Why do we wait for a catastrophe, death, or some other negative event to strike before we say or do the right thing?
We know it’s an incredibly difficult question to answer, one that we’ve mulled over for many years; perhaps we’ll saddle the philosophers and psychologists with that duty.
Think back to the hours and days following a public tragedy and you’ll undoubtedly recall the kindest words about victims emanating from the mouths of sworn enemies who waited too long to do the right thing and put down their swords. Where was the hyper-partisanship, the inherent divisiveness, the tedious bickering and finger pointing from political rivals in the wake of the Sept. 11, 2001 terrorist attacks? After evacuating the Capitol earlier in the day, roughly 150 members of Congress came together in the evening on the building’s East Front steps. According to Office of the History, Art & Archives of the U.S. House of Representatives, “Senators stood by Representatives, Democrats next to Republicans, and the leadership of both houses gathered as a symbol of strength for a country shocked and saddened by the day’s barbaric acts of terrorism.” After they observed a moment of silence, the elected officials performed an impromptu rendition of “God Bless America.”
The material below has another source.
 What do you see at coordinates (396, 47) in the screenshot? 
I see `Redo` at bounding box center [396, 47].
“The image of the Congress standing strong and united became an important source of inspiration in the days following the attack,” according to the House historian. “The outpouring of patriotism reverberated around the world.” During his Sept. 20, 2001, Joint Session address, President George W. Bush singled out the event. “I thank the Congress for its leadership at such an important time,” he said. “All of America was touched on the evening of the tragedy to see Republicans and Democrats joined together on the steps of this Capitol singing ‘God Bless America.’”
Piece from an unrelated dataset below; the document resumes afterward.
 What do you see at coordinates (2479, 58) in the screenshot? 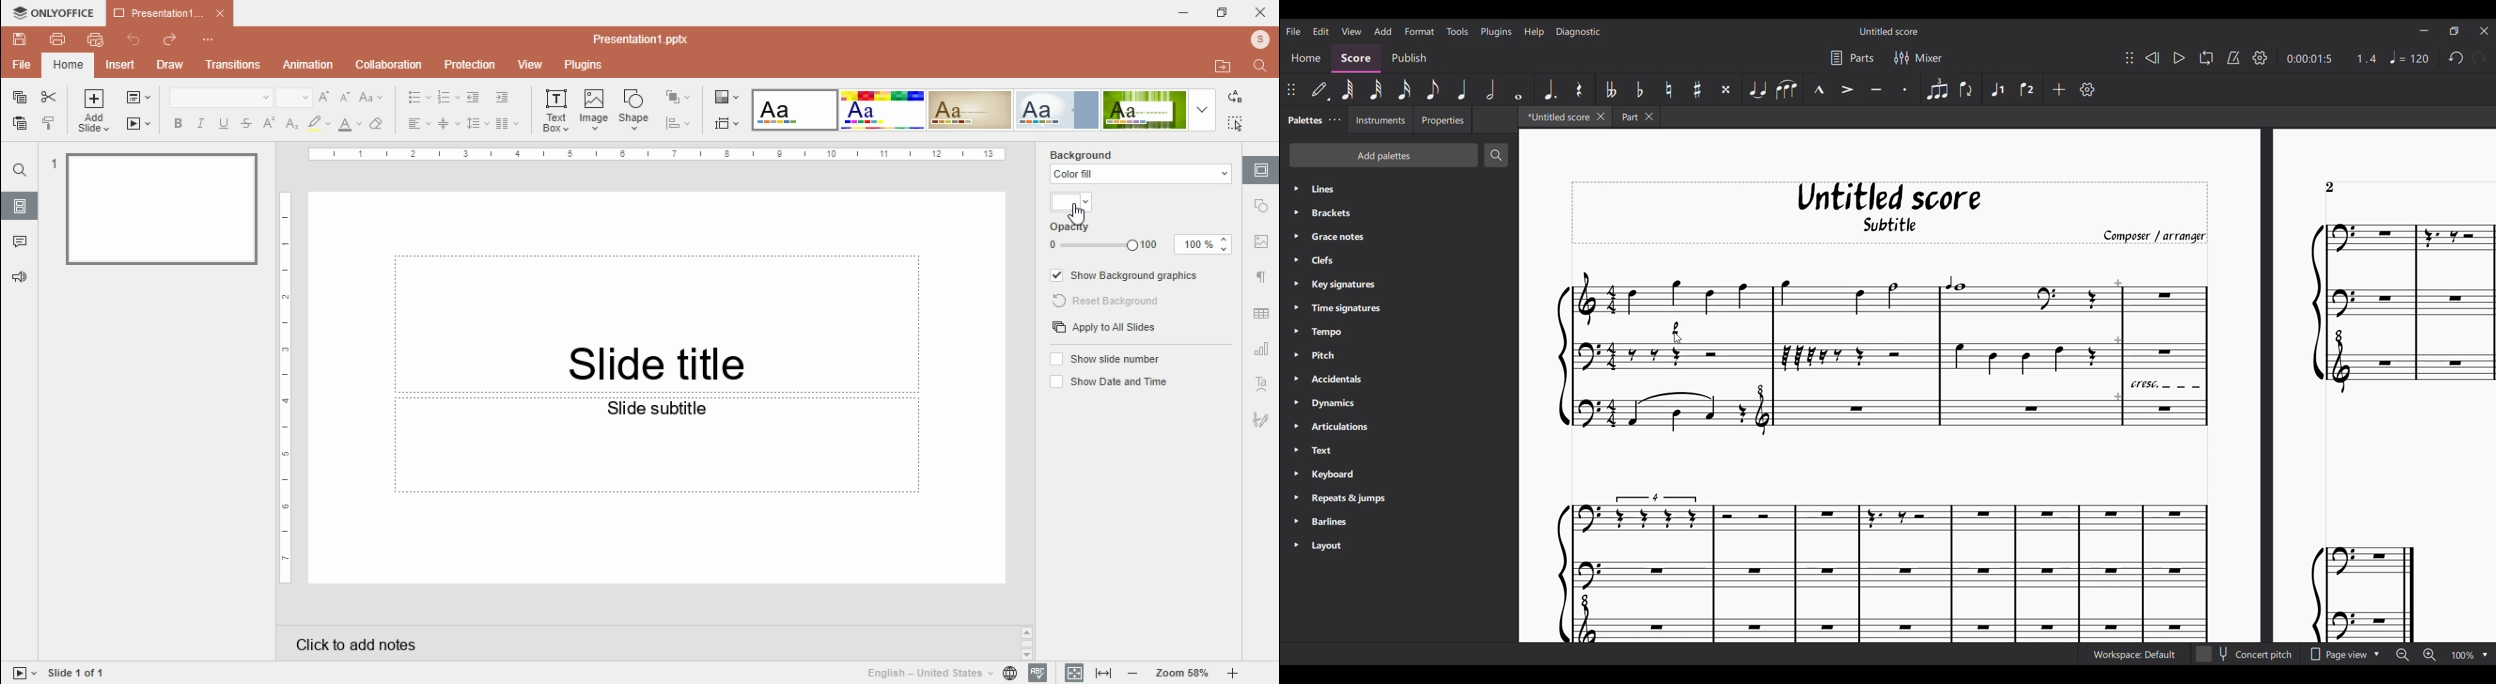
I see `Redo` at bounding box center [2479, 58].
So it took roughly 3,000 people to perish for something like this to happen? And it was so out of practice, so novel that the leader of the free world cited it in one of the most important speeches in the history of our republic.
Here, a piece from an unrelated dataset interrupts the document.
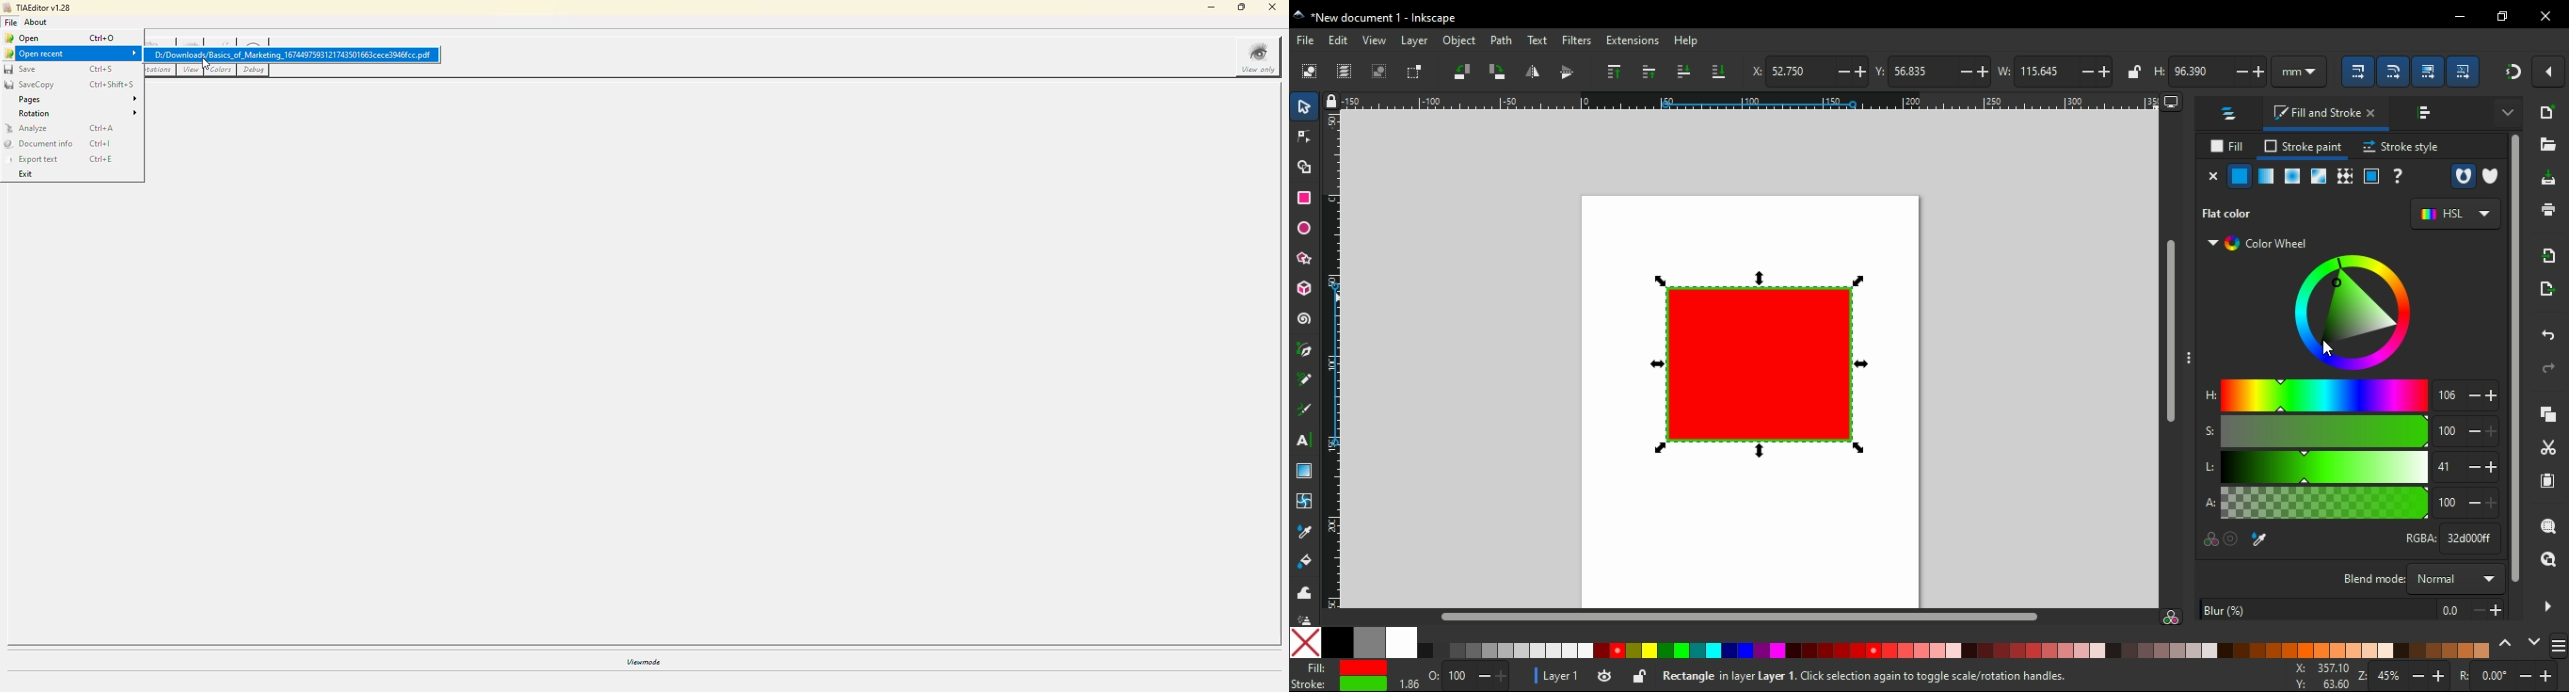  Describe the element at coordinates (2456, 578) in the screenshot. I see `normal` at that location.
Remember the aftermath of the Boston Marathon bombings? Everyone was Boston Strong that week. The images of the arrest of Dzhokhar Tsarnaev four days after the attacks on Boylston Street are indelible—not just for the drama and significance of the moment, but because we also witnessed hundreds if not thousands of people cheering on police officers and chanting their names. Why did it take four deaths and nearly 300 wounded for a community to positively erupt like that?
The sudden death of State Sen. Jose Peralta brought our original existential inquiry to the fore again. Peralta passed away on Wednesday, Nov. 21, at Elmhurst Hospital from a blood infection. The married father of two boys was just 47 years old.
The outpouring of positive, gleaming comments from some of his political rivals has been heartwarming. The push to name the DREAM Act in honor of the legislator has been comforting. But why did it take this man’s sudden death to inspire such a reaction?
It seems that demise is the fuel for doing the right thing. We shouldn’t have to wait for tragedy to talk about one another’s triumphs.